== What to do ==
Read the material below and tally how many lines hold the word "will", giving the number and nothing else.
=== Provided entries ===
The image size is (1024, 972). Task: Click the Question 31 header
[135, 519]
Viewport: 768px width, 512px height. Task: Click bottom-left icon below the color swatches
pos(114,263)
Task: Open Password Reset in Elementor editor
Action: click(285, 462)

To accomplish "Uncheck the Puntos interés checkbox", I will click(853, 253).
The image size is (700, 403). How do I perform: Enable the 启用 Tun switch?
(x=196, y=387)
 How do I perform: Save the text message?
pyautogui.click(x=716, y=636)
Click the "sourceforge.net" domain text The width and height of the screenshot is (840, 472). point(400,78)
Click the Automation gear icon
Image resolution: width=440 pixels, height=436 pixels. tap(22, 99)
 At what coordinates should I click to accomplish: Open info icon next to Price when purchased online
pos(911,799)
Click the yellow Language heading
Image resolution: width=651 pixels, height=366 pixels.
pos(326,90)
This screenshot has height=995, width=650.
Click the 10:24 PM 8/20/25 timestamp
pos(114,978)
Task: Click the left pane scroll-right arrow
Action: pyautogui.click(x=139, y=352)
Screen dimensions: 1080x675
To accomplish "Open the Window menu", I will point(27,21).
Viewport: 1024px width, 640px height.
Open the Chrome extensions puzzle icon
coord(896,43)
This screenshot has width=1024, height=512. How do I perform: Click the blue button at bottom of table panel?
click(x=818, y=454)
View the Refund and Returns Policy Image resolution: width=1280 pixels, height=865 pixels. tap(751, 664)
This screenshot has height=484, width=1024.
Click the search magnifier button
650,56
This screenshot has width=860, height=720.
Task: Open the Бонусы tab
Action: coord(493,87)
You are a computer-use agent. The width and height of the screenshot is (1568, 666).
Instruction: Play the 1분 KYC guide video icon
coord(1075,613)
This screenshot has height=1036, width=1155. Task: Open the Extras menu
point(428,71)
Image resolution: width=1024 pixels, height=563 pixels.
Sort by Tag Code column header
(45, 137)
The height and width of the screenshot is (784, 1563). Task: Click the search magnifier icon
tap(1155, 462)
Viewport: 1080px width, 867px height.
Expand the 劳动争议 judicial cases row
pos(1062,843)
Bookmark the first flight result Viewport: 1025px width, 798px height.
===
== Reply ==
2